| TASK DATA |
╭──

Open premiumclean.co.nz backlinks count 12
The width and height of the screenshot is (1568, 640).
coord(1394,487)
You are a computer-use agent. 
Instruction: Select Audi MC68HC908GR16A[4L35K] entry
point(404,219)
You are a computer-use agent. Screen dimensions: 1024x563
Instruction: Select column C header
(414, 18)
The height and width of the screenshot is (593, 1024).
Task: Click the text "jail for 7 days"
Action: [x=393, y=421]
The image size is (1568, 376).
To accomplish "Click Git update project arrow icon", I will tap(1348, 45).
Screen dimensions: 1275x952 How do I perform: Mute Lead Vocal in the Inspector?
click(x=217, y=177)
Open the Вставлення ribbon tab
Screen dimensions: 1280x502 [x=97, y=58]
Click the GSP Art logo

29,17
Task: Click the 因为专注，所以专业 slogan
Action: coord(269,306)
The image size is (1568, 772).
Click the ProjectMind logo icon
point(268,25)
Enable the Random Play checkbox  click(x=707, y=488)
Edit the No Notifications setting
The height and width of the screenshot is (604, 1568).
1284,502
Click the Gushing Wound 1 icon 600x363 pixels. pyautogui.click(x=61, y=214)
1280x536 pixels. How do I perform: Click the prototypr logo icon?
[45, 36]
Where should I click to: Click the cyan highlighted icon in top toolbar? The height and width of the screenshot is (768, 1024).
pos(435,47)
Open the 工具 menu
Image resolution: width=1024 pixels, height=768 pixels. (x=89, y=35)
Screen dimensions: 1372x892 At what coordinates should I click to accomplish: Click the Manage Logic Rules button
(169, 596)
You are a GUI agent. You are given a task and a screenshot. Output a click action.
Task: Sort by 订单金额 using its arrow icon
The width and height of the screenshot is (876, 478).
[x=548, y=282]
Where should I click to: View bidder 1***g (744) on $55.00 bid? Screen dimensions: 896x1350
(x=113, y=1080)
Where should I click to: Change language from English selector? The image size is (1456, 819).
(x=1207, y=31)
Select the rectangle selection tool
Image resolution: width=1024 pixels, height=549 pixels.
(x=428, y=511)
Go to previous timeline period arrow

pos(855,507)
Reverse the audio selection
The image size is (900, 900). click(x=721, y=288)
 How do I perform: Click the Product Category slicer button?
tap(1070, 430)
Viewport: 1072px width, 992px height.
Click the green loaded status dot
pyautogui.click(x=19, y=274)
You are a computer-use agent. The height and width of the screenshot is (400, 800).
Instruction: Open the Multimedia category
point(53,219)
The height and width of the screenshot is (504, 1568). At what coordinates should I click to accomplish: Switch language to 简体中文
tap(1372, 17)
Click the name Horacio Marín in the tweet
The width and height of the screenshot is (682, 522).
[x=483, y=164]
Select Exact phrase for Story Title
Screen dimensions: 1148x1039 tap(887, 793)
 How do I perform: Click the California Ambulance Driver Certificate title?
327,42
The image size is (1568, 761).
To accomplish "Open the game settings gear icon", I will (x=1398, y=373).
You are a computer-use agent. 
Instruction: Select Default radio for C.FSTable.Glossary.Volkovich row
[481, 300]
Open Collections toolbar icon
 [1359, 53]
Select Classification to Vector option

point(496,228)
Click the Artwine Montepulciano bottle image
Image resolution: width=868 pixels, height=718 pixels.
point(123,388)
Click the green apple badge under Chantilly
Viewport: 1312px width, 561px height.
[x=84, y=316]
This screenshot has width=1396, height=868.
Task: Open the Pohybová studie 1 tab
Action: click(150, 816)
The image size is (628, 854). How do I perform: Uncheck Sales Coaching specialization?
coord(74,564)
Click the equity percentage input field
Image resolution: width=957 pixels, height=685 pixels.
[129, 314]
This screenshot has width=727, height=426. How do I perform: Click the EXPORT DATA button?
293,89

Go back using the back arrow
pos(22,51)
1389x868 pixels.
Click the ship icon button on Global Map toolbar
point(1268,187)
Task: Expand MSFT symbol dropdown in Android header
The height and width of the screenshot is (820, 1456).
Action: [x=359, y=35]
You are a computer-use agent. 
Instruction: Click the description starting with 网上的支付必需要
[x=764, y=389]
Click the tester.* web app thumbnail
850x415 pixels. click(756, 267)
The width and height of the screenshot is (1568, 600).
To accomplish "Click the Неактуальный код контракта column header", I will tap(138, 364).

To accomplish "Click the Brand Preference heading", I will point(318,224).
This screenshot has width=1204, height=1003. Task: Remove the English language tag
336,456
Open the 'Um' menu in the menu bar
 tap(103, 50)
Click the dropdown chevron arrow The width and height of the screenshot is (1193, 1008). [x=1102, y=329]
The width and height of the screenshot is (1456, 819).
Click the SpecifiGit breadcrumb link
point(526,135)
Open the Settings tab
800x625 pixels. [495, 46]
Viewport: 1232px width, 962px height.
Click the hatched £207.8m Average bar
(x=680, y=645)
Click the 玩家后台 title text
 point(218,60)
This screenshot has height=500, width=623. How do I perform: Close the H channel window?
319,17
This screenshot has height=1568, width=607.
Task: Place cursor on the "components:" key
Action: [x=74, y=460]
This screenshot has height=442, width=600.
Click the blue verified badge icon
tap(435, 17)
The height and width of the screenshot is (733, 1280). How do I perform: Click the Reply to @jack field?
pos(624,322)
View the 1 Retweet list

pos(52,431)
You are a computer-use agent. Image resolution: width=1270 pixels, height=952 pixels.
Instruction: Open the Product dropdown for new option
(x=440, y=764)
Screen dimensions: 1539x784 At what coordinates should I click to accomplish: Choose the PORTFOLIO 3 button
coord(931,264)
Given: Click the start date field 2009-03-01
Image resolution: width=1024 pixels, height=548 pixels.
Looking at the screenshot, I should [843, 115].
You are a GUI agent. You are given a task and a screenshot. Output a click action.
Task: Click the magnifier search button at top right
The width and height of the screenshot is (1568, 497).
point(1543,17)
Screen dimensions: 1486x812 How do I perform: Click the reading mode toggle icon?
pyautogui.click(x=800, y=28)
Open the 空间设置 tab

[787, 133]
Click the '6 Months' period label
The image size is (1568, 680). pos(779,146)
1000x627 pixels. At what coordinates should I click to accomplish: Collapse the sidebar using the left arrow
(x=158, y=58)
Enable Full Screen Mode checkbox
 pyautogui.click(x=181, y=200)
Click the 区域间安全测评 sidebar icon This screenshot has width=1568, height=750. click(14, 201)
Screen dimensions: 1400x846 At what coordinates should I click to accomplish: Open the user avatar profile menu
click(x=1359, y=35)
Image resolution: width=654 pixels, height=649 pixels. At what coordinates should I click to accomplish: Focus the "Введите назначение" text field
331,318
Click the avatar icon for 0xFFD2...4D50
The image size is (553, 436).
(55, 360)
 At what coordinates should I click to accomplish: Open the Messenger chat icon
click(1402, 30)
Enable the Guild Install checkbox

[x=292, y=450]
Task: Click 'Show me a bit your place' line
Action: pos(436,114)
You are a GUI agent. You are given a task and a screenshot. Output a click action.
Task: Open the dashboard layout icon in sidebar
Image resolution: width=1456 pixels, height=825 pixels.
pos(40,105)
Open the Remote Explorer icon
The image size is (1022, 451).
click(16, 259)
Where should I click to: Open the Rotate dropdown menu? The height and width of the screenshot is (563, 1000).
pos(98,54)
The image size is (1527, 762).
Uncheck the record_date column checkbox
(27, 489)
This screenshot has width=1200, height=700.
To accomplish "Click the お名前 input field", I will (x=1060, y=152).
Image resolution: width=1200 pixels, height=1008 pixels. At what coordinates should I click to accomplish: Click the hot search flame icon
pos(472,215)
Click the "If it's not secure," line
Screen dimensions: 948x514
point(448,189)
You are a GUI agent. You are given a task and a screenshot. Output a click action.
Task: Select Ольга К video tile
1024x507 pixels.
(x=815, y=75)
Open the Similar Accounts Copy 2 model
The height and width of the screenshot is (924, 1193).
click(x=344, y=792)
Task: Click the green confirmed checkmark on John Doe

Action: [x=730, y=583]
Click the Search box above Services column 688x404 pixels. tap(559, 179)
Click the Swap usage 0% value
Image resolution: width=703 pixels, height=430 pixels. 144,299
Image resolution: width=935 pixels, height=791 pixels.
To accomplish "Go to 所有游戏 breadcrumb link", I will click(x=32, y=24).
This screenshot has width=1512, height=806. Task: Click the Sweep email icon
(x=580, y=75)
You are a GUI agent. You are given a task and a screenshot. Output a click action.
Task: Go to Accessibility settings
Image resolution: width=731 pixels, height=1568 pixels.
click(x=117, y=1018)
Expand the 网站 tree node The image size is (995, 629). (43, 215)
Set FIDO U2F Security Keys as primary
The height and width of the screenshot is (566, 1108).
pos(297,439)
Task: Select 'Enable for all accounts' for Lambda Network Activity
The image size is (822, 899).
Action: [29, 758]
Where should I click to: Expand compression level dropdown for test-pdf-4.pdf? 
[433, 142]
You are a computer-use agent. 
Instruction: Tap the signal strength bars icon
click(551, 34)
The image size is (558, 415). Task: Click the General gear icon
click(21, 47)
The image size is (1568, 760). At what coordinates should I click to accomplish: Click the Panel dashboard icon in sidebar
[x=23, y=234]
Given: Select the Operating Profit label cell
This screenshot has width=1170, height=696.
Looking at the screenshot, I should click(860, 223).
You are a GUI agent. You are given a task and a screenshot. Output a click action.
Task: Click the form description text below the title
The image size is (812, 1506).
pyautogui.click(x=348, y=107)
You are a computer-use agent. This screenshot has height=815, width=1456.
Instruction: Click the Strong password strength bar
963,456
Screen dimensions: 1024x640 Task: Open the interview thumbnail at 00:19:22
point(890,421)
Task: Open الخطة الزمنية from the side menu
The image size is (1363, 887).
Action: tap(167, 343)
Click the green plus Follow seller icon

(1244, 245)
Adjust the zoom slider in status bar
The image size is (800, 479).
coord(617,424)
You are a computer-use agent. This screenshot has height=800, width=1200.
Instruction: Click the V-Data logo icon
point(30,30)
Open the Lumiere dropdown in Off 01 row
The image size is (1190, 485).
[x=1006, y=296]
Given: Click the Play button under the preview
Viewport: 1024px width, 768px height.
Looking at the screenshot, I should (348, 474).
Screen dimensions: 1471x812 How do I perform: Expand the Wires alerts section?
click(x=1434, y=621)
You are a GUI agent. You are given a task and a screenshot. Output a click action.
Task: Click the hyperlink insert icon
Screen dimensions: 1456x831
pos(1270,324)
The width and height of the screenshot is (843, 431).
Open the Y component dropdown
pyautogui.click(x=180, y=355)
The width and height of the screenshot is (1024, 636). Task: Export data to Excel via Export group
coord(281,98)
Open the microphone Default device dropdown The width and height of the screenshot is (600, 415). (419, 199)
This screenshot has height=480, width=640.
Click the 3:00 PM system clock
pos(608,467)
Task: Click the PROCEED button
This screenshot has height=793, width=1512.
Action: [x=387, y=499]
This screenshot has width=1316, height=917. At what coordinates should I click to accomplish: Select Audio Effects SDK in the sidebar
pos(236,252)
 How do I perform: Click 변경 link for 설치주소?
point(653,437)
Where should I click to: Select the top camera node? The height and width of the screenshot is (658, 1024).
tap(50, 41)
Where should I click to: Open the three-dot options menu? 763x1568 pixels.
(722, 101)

╰──

| YOUR TASK |
Go through the entries and copy each line holding the string "will".

| RESULT BELOW |
To accomplish "Click Git update project arrow icon", I will tap(1348, 45).
To accomplish "Open the game settings gear icon", I will (x=1398, y=373).
To accomplish "Click the Неактуальный код контракта column header", I will tap(138, 364).
To accomplish "Click the Brand Preference heading", I will point(318,224).
To accomplish "Click the お名前 input field", I will (x=1060, y=152).
To accomplish "Go to 所有游戏 breadcrumb link", I will click(x=32, y=24).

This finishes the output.